Dataset records:
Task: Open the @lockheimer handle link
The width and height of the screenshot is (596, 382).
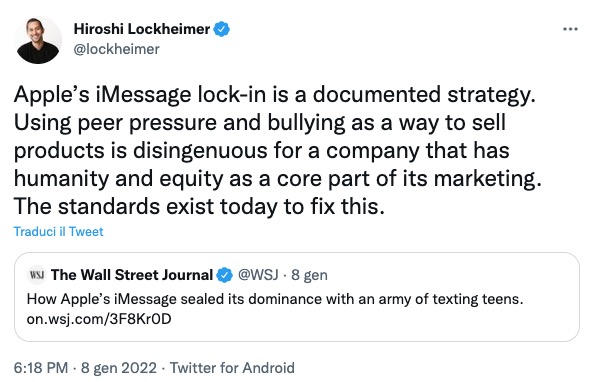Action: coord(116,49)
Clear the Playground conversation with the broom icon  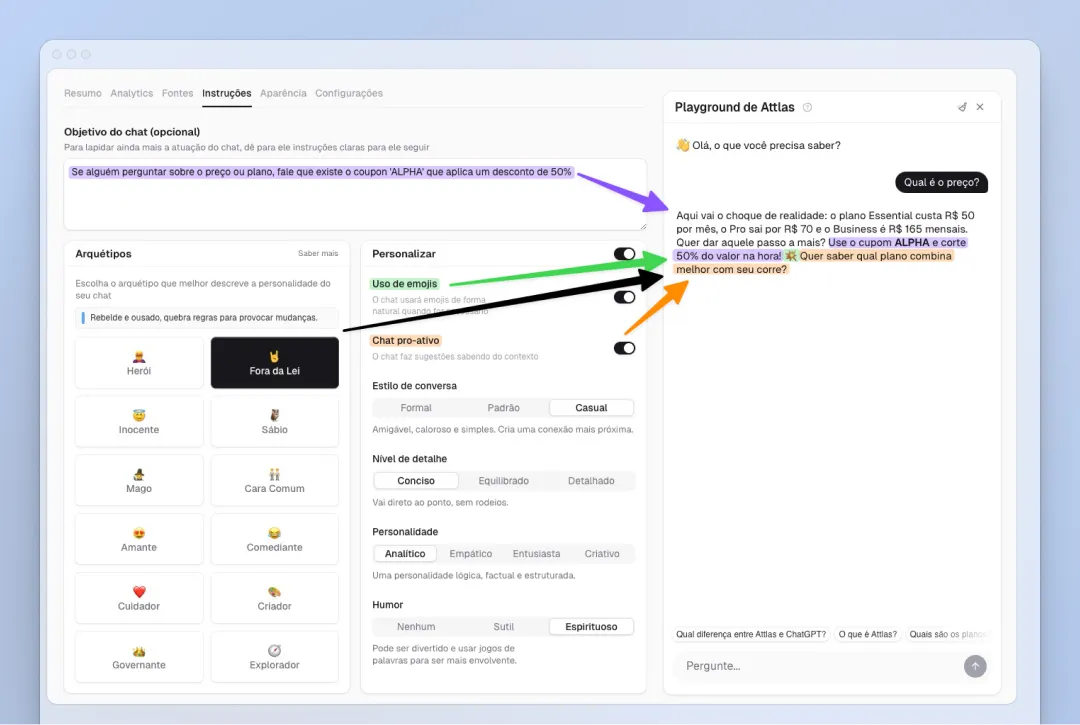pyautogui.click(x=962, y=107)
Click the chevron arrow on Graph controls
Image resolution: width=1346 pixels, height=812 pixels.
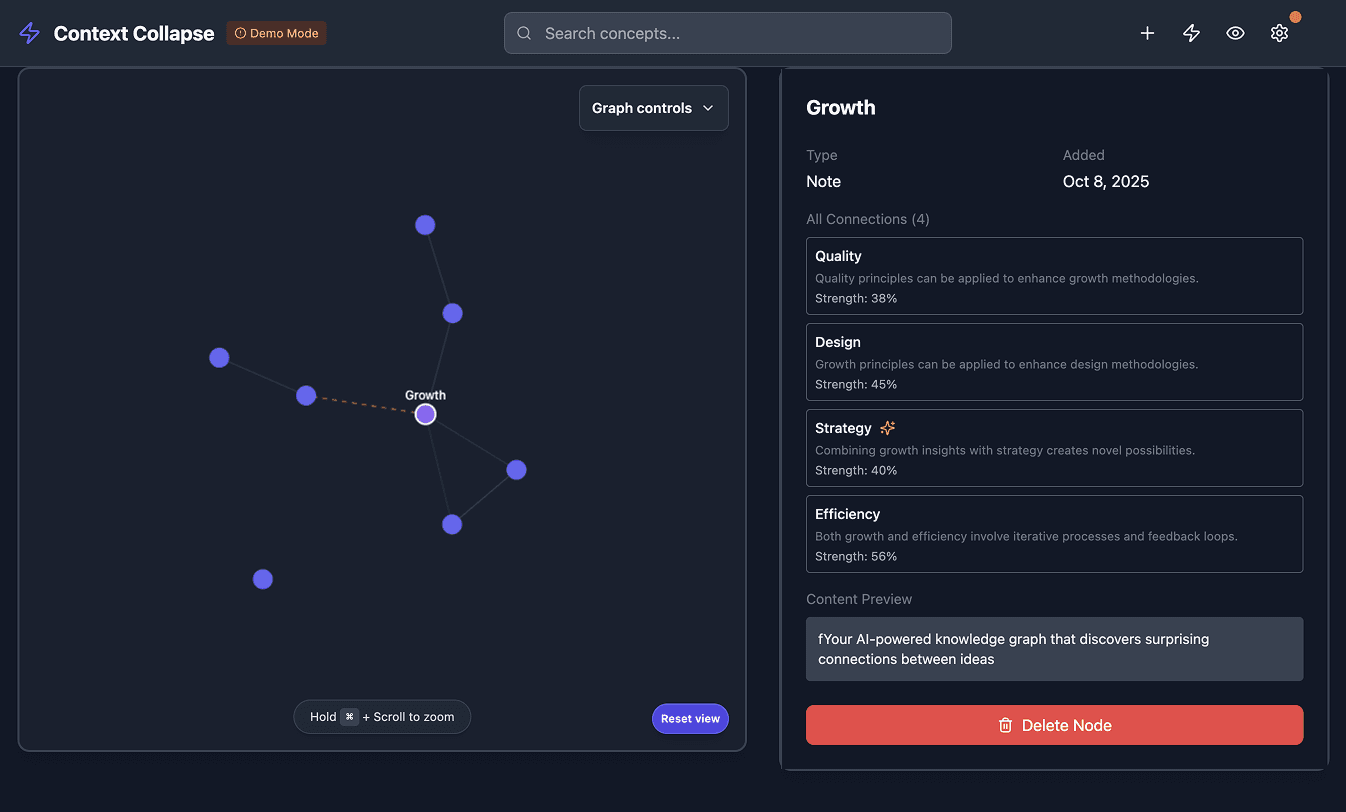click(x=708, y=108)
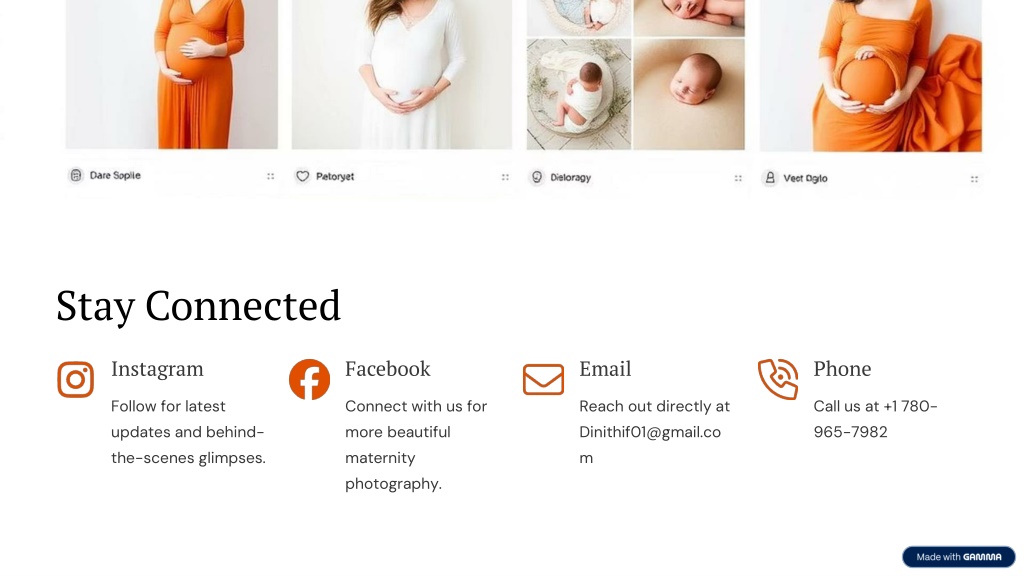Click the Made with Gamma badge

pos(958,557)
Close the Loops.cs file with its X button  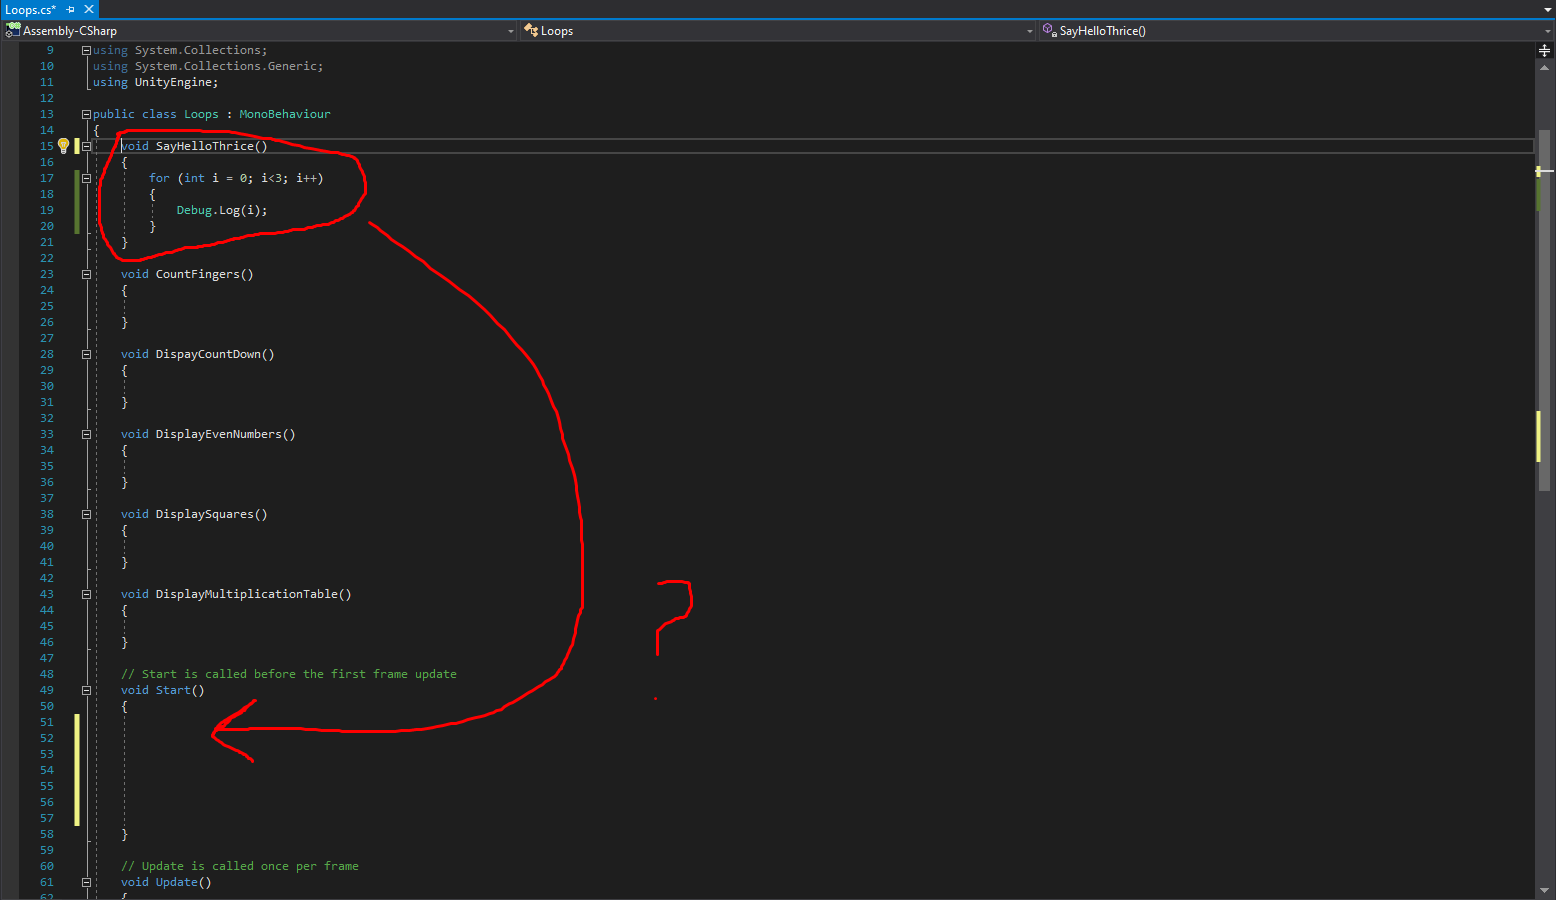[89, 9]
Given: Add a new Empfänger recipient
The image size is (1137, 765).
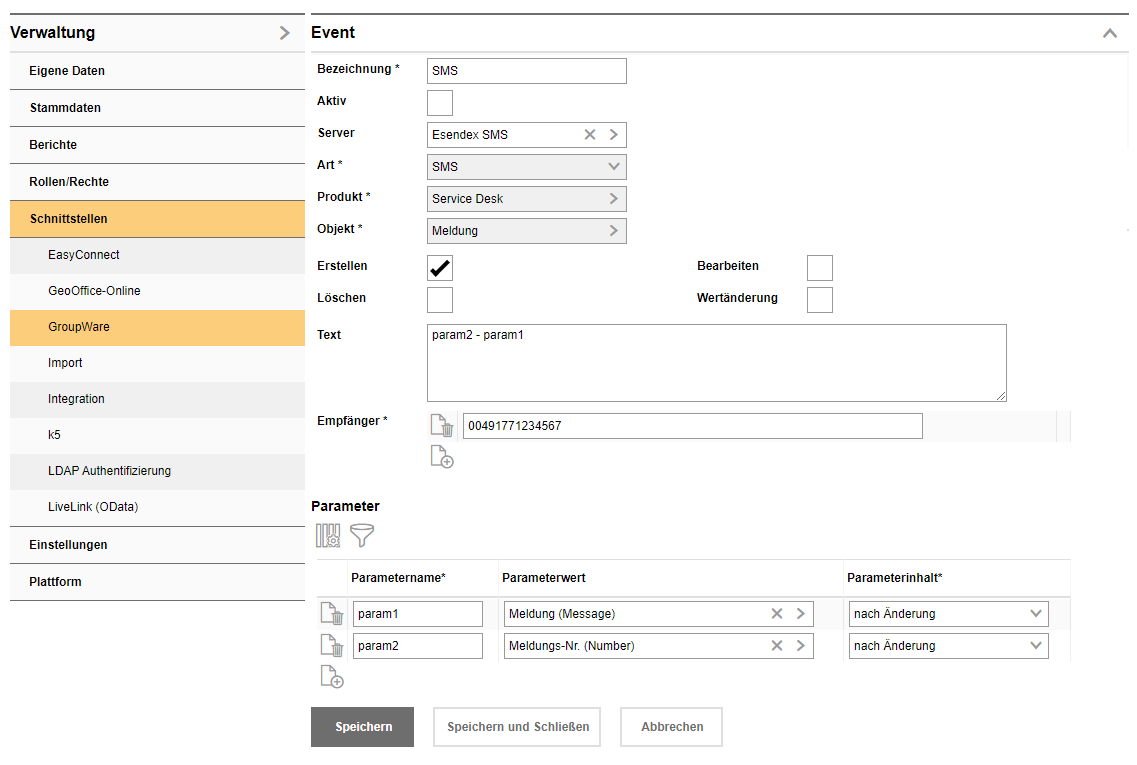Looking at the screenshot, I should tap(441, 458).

Work instructions: Starting from the line containing "Given: Add a new Empfänger recipient", repeat each line exactly through the end of the entries, including the last, while leaving pictures out.

Exercise response:
Given: Add a new Empfänger recipient
The image size is (1137, 765).
Looking at the screenshot, I should tap(441, 458).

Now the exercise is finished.